第37話 浦島太郎

「私と彼、つまり浦島太郎さんとの関係と言いましても、実はあらたまって話すようなことはほとんどないのです。皆さんが幼い頃絵本で読んだ通り、ある時浦島太郎という青年が砂浜で虐められている亀を助け、そのお礼に竜宮城に連れていかれ、そこで楽しいひと時を過ごし、帰り際に玉手箱を渡され、そして陸に帰って玉手箱を開けると煙が出てきて、それを浴びた浦島太郎は老人の姿になっていた。……ただそれだけの話なのです」


「老人じゃなくて鶴になったって話もあるけど、それは違うのかい?」


「ええ、それは単に話に尾ひれがついただけでしょう。第一、私は鶴という鳥がいることは知っていますが、実物は見たことがありませんから。わざわざそのようなものに変える必要もないでしょう」


「それはそうだ」


 部長は納得したように大きく頷いた。


「じゃ、じゃあ、浦島太郎をおじいさんに変えたのは、やっぱり竜宮城と陸の時間の進み方が違っていて、その辻褄を合わせるためだった……ということですか?」


 今度は、恐れ多いが俺の方から尋ねてみた。

 乙姫様は首を縦に振って答えた。


「はい。……そしてそれが私の罪と後悔というわけです」


 神妙な顔で乙姫様は言った。

 やばい、とんでもない地雷を踏んでしまったのかもしれない。


「ライト様のおっしゃる通り、ここと地上の時間の流れは異なります。そしてそのズレは竜宮城での滞在時間が長いほど大きくなっていきます。もちろん、私はそれを知っていました。でも太郎さんには教えなかった。……なぜなら、当時の私は彼に好意を抱いてましたから」


「おお」


 部長が短く唸った。なんだよ、その絶妙な反応。

 というか浦島太郎のこと太郎さんって呼ぶんだ……。


「なるべく長い時間一緒にいたいがために、なかば強引に彼を引き留めてしまった……。その間に地上では数十年の歳月が流れ、彼の帰る場所はなくなってしまいました。罪悪感に耐えかねた私は年を取る秘薬を封じた玉手箱を手渡し、なんの説明もないまま太郎さんを陸へ帰した……これがお話の実態です」


「…………」


 沈黙が辺りを支配した。

 俺と部長は食事を完全に止めて、乙姫様の話に聞き入っていた。

 部長はちょっとした恋バナぐらいの感じで尋ねたのだろうが、存外シリアスな話になってしまったな。

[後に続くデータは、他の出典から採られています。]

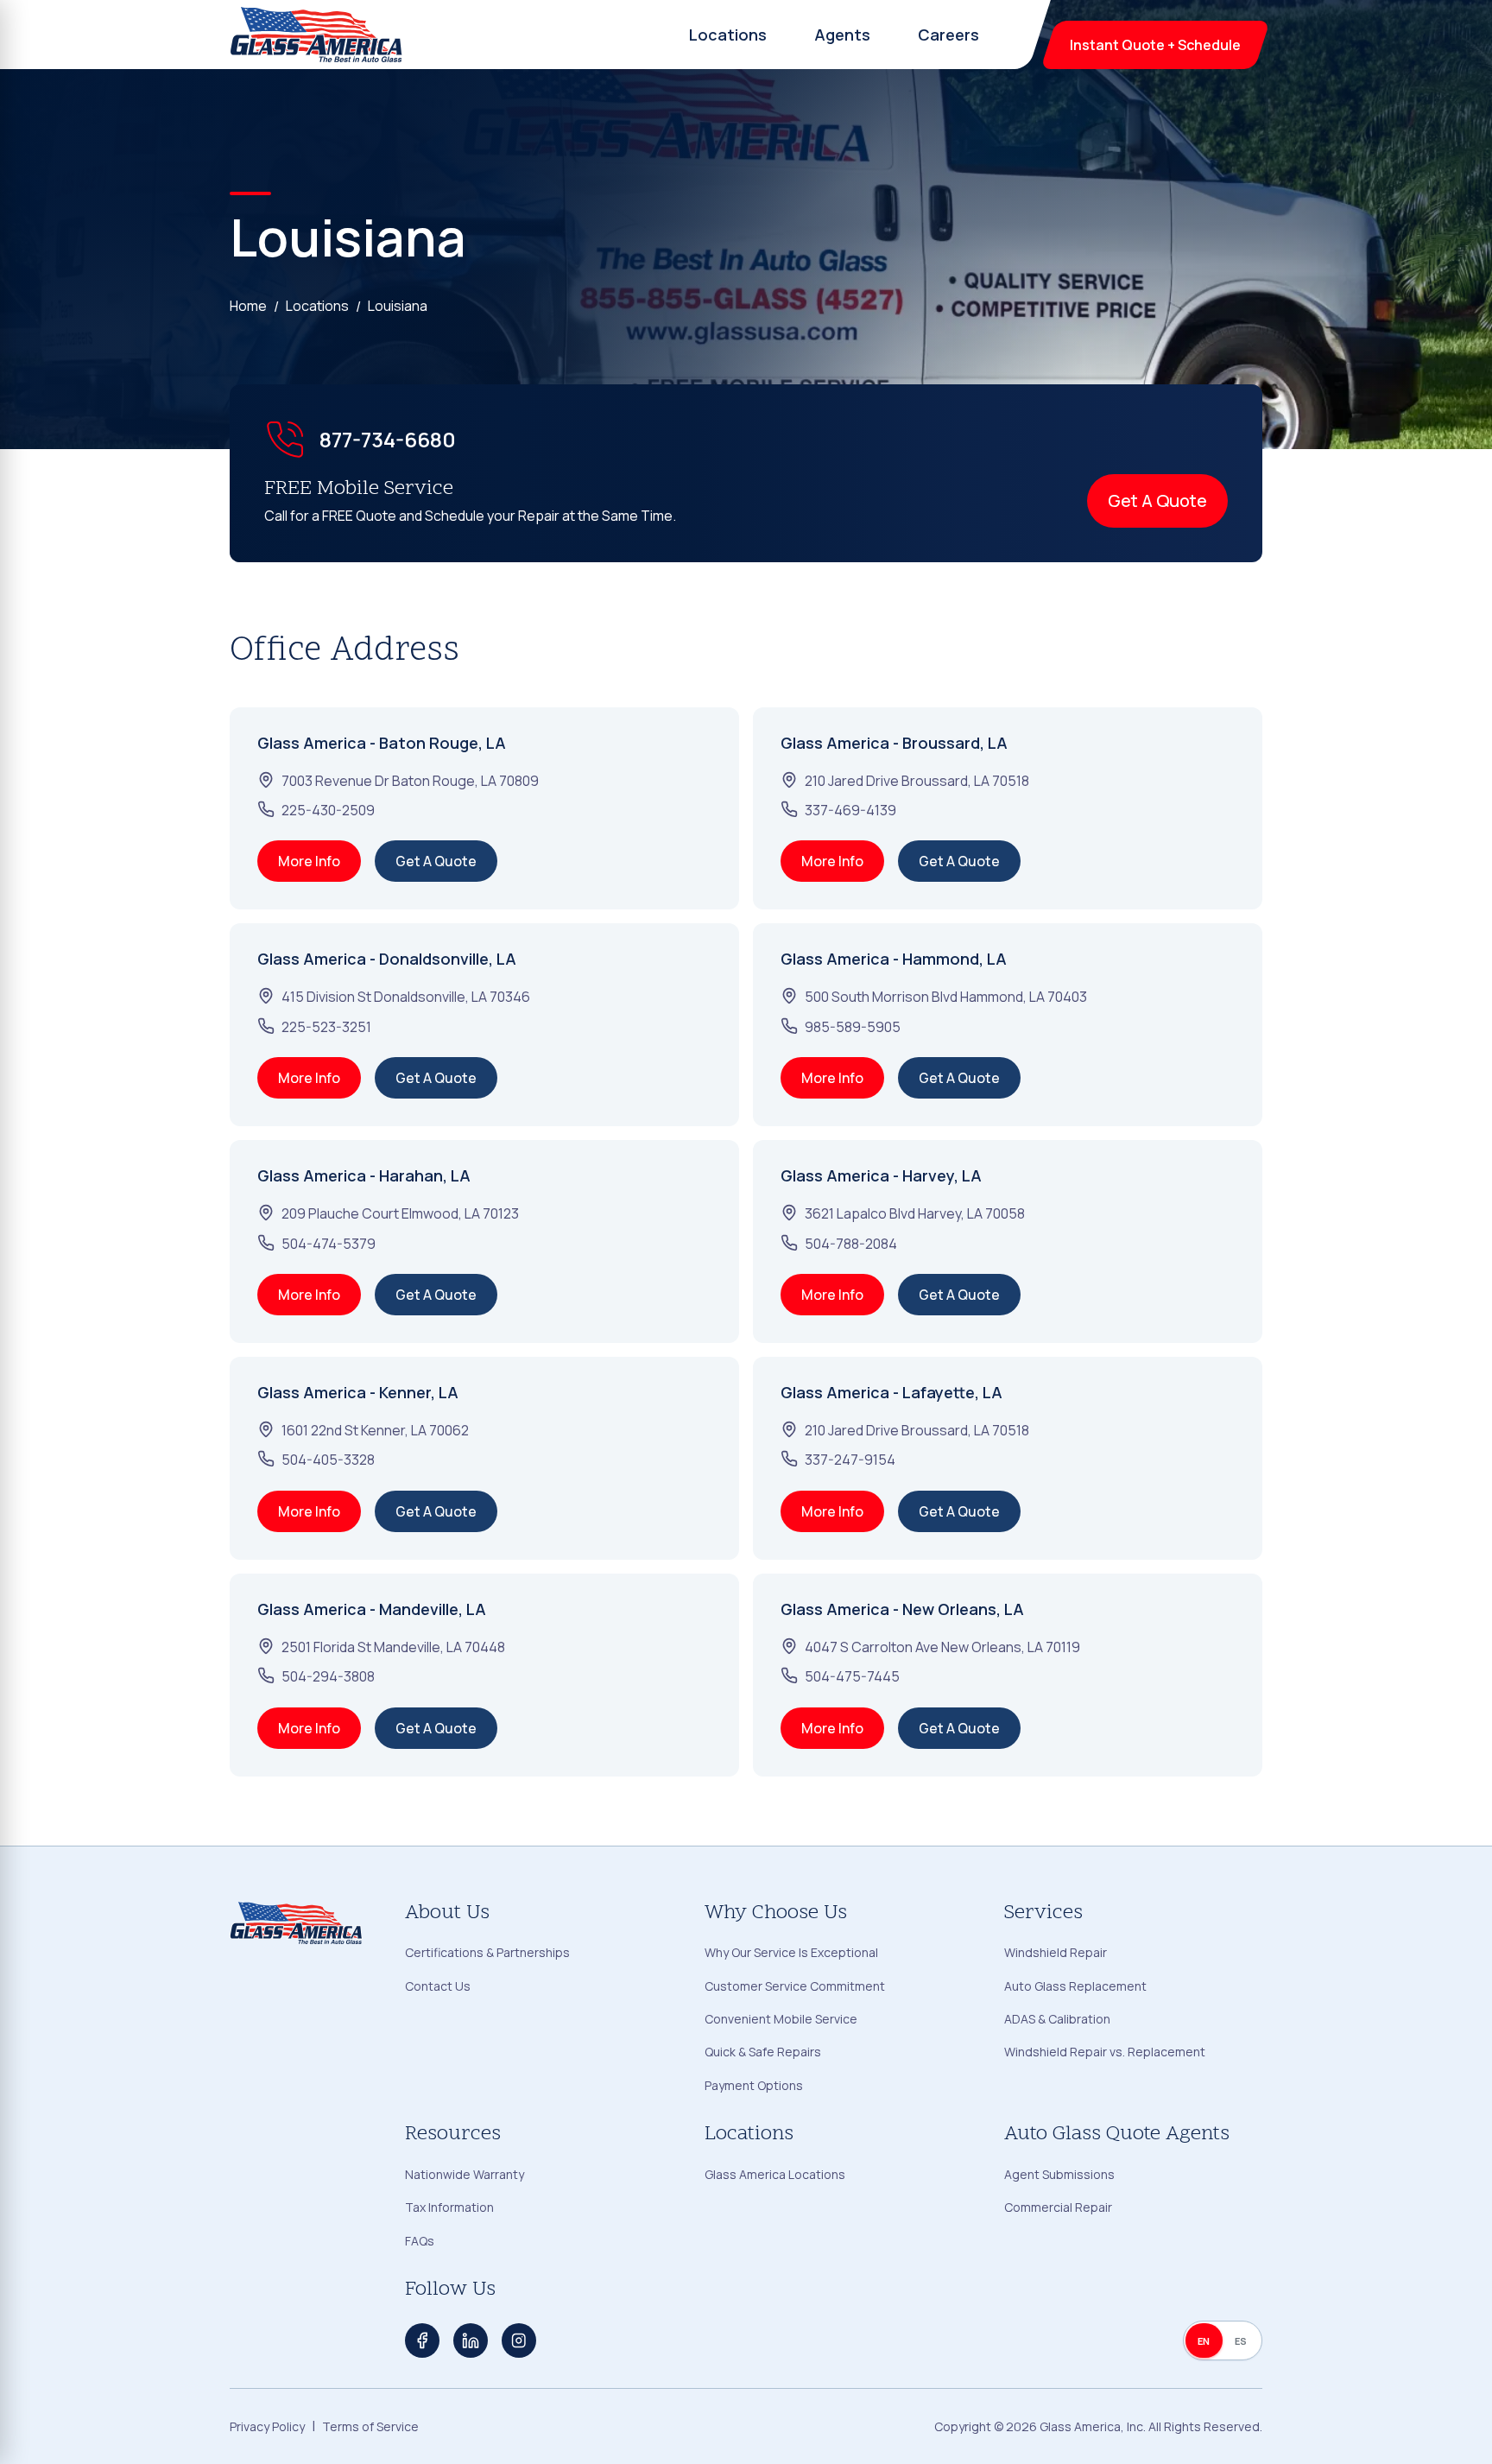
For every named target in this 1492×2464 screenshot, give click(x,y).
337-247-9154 (850, 1459)
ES (1241, 2340)
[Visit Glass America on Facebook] (422, 2340)
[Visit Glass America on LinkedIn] (470, 2340)
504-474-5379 (328, 1243)
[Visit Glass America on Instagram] (519, 2340)
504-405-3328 (328, 1459)
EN (1204, 2340)
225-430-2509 (328, 810)
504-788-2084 (851, 1243)
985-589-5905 (853, 1026)
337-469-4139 (850, 810)
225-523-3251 (326, 1026)
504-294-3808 (328, 1676)
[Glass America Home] (317, 34)
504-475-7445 (852, 1676)
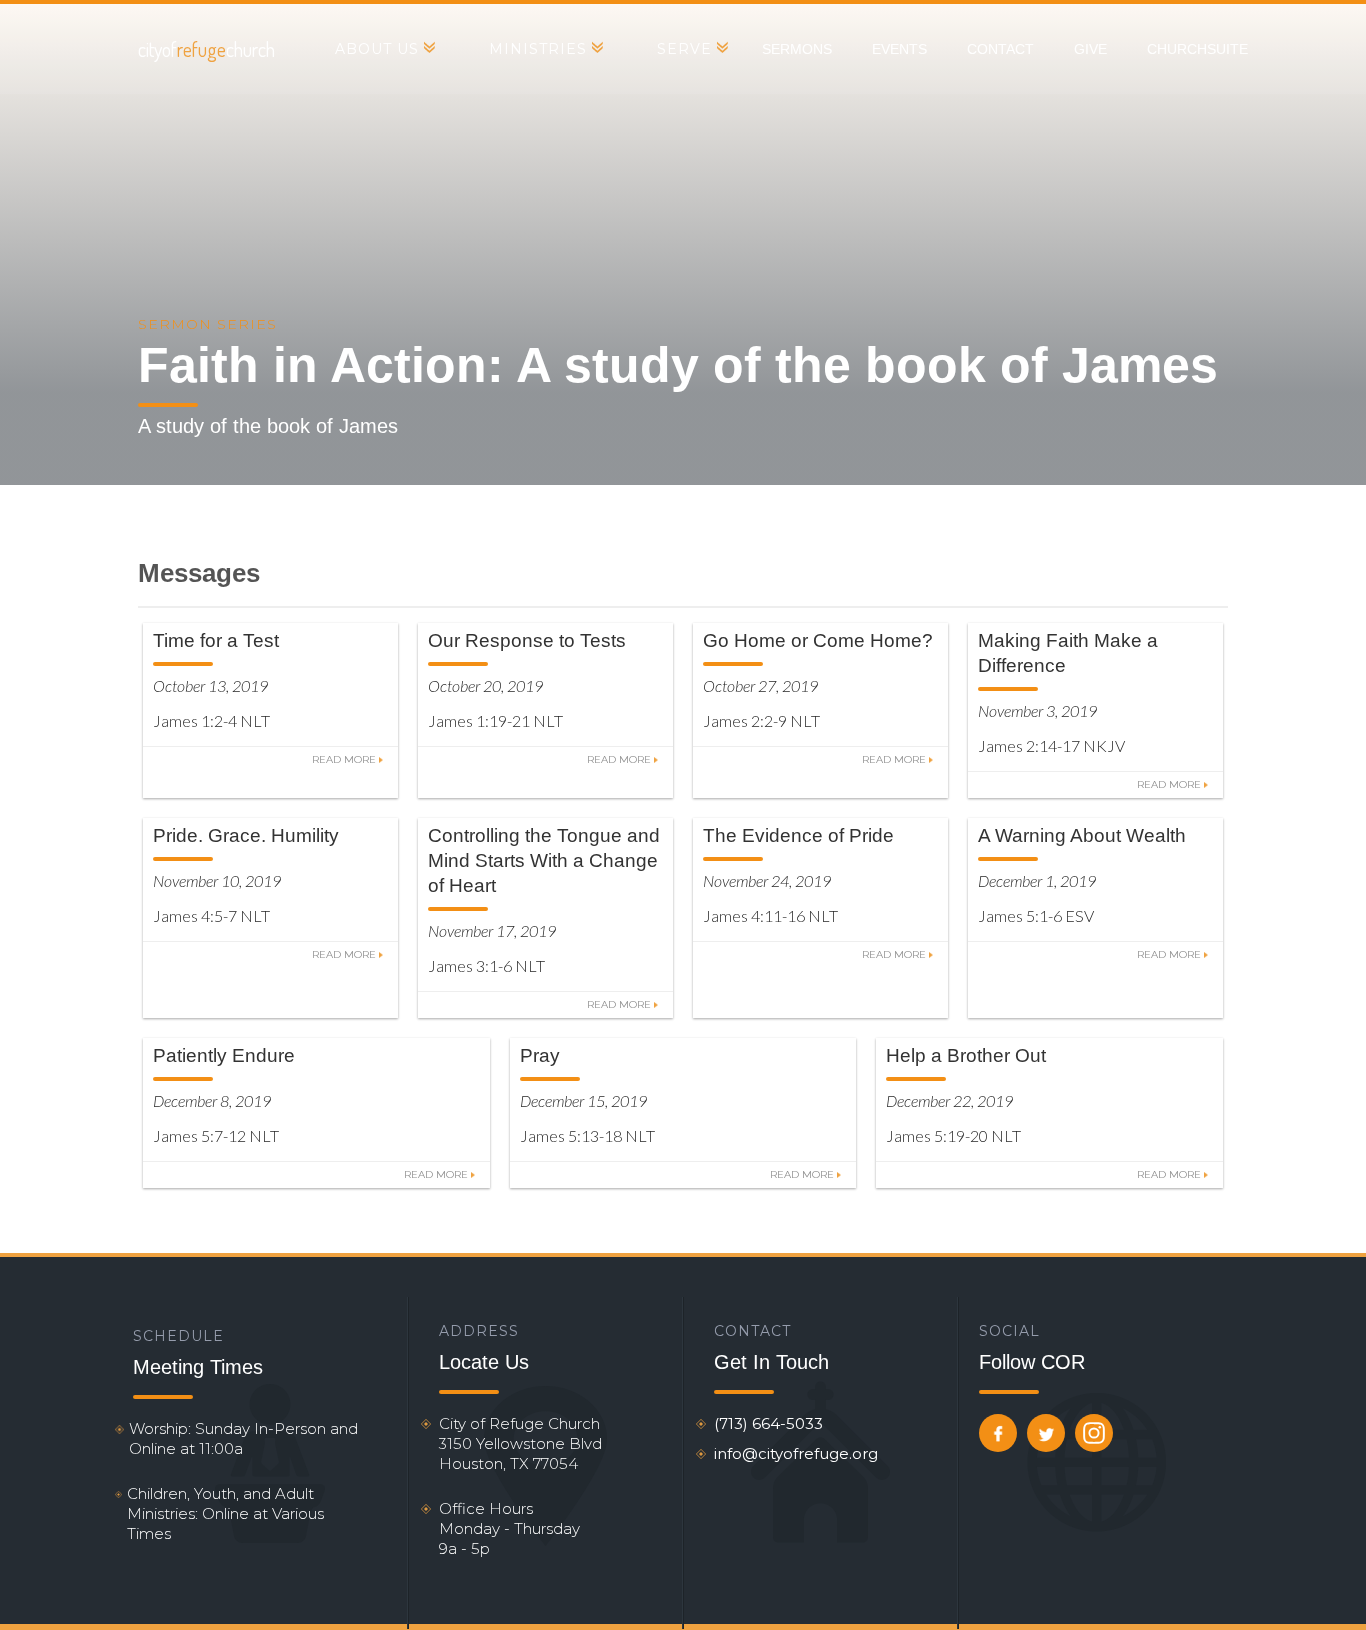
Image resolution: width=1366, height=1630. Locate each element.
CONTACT (1000, 49)
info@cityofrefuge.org (796, 1453)
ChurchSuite (1197, 49)
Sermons (797, 49)
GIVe (1090, 49)
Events (899, 49)
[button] (384, 49)
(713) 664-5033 (768, 1423)
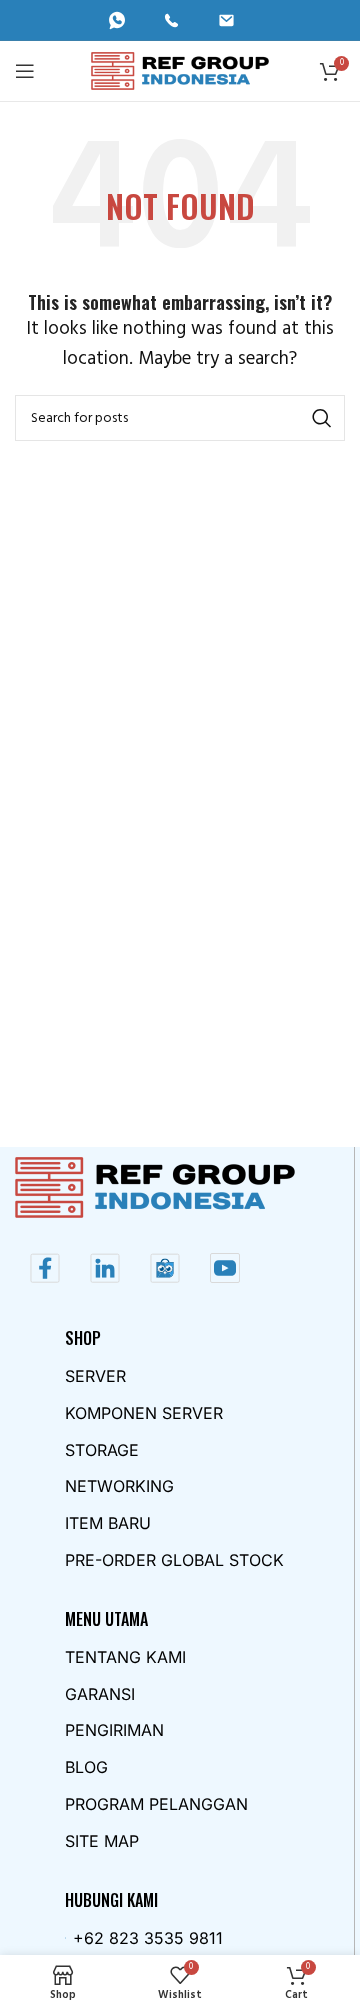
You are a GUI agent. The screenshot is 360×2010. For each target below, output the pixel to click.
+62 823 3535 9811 (148, 1938)
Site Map (102, 1841)
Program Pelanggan (156, 1804)
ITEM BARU (108, 1523)
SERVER (95, 1376)
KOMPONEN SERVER (144, 1413)
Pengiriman (114, 1730)
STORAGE (102, 1450)
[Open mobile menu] (25, 71)
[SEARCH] (322, 418)
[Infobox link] (125, 20)
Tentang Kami (125, 1657)
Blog (86, 1767)
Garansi (100, 1694)
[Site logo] (180, 70)
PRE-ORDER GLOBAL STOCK (174, 1560)
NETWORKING (119, 1486)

 確かに浦島太郎ってよく考えるとなかなかひどい話だ。

 亀を助けた浦島太郎がそのお礼として竜宮城に招かれたはずなのに、最終的には老人にされ、自分の家も家族も失ってしまうんだから。完全に赤字だ。


 それが乙姫様の純粋な恋心によるものだったとは……、切ないけれど、失礼ながらとても興味深い話でもあった。


「すみません、なんだか空気を重くしてしまって。ですが皆さんが気に病む必要はありません。おとぎ話にされるほどむかしむかしの話ですし」


 乙姫様はニコリと笑顔を作って見せた。けれどそれは、明らかな作り笑いだった。


「ただ皆さんに言いたいのは、これから好きな人ができて……いえ、もうできているかもしませんが、そうなった際に本当にその人のことを思うなら、……あえて別れを告げるという選択肢を取った方がいい時もあるということです。まあそんな機会、滅多にありませんけどね」


 ……好きだからこそ、あえて別れなきゃならない、か。

 一見矛盾しているようだけれど、彼女が、浦島太郎と別れを告げることができなかった彼女が言うのならば説得力がある。


 流石に空気を呼んだのか、部長もその言葉真剣に受け止めているようだった。


「……ちなみに浦島太郎ってイケメンだった?」


「は?」


 部長の代わりに、空気をぶち壊すような発言をしたのはアユリス様だ。

 おい何言ってんだこの金髪野郎は。


「はい、とてもカッコよかったですよ。タイとナポレオンフィッシュを足して二で割ったみたいな」


「いや魚で例えられてもわかんないわよ」


「なるほど、それはライトとは比べ物にならないほどイケメンだね」


「なんで俺を引き合いに出すんですか!ていうか部長、今の例えでよく想像できましたね!?」


 全く、気を抜くとすぐにふざけだすんだから、この二人は。

 しかし、重かった空気が少し和んだのも事実だ。


 もしかすると先ほどの発言はアユリス様なりの気遣いだったのかもしれないが、……ムカつくので俺は評価しない。